Results of this study have shown a high risk of infection among children living in households with sputum positive TB patients. This risk has been further compounded by large family size, lower income group and low parental education. Furthermore, household contact investigation using TST is an efficient method for discovering LTBI which can progress to TB disease.

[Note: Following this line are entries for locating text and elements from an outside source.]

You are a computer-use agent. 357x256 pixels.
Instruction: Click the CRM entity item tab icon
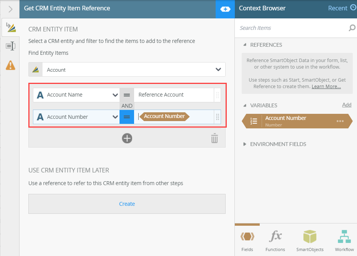pyautogui.click(x=10, y=28)
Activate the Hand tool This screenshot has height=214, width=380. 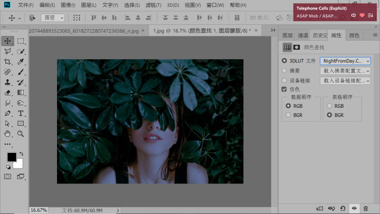8,134
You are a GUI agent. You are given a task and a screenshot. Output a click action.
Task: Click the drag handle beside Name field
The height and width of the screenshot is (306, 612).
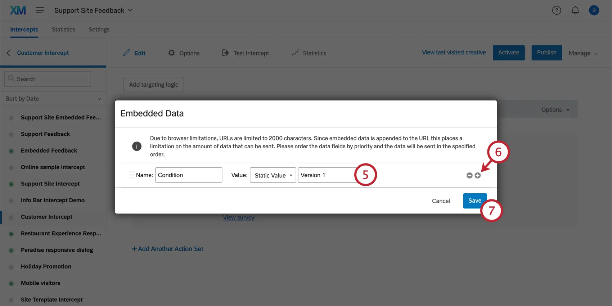tap(131, 175)
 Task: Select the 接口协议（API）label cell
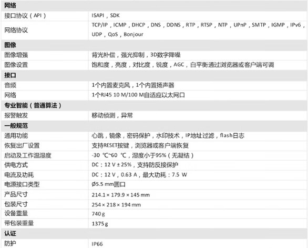[45, 16]
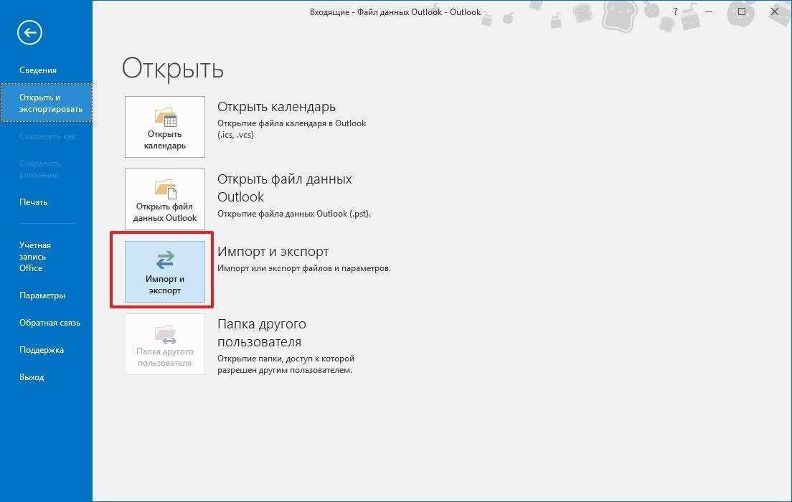Open Outlook help via the question mark icon
The height and width of the screenshot is (502, 792).
(x=675, y=12)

Conclusion: In TB endemic areas like Bangladesh majority of the population acquire Mycobacterium tuberculosis infection during childhood due to active transmission from family. Children with LTBI are the future reservoir of TB cases. Early identification and detailed evaluation including TST should be a major component of Tuberculosis control efforts. Therefore, any possible intervention that minimises the risk of progression of LTBI to active TB is important. To prevent active TB cases, it needs to be find out latent cases of TB which have the potential to develop active TB disease in a favourable period.

Acknowledgment: Authors express their gratitude to all teachers and doctors of Department of Paediatrics, Chitttagong Medical College; Chittagong General Hospital and Consultant, Chest Disease Clinic, Chittagong.

Conflicts of interest: The authors declare that they have no competing interest.